• Activity: Omitting all pictures, copy word for word the lines from the line containing "Given: Click the Tickets section heading" through the final line of the entries.

• Data:
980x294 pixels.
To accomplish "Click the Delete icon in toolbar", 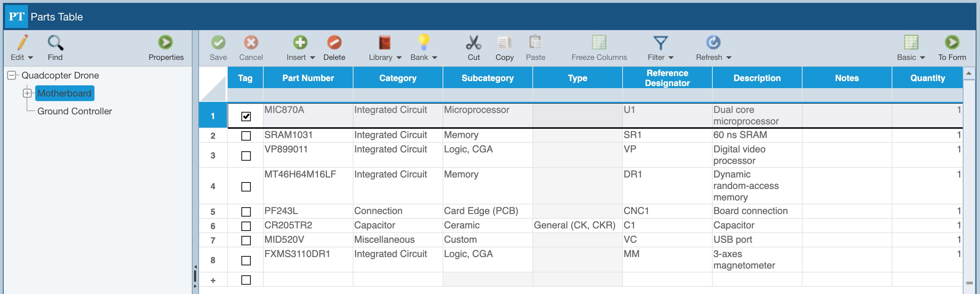I will pos(334,43).
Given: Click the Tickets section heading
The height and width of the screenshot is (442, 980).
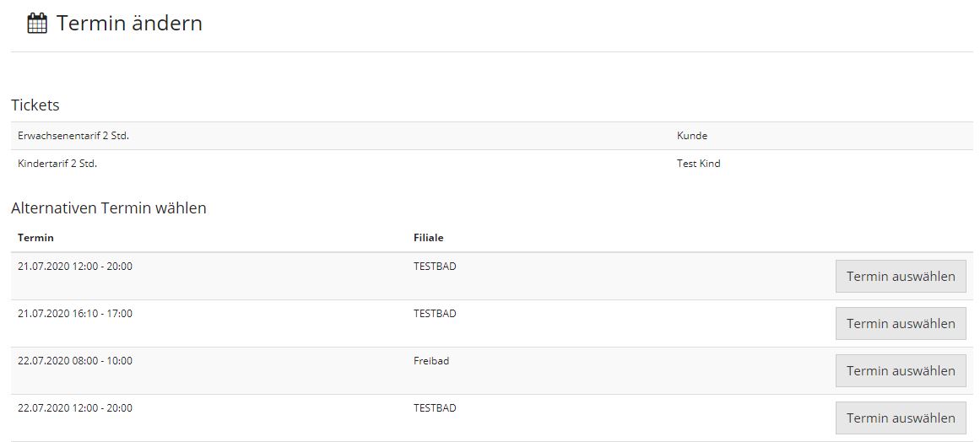Looking at the screenshot, I should click(35, 105).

• Exercise result:
Given: Click the Tickets section heading
The height and width of the screenshot is (442, 980).
Looking at the screenshot, I should click(35, 105).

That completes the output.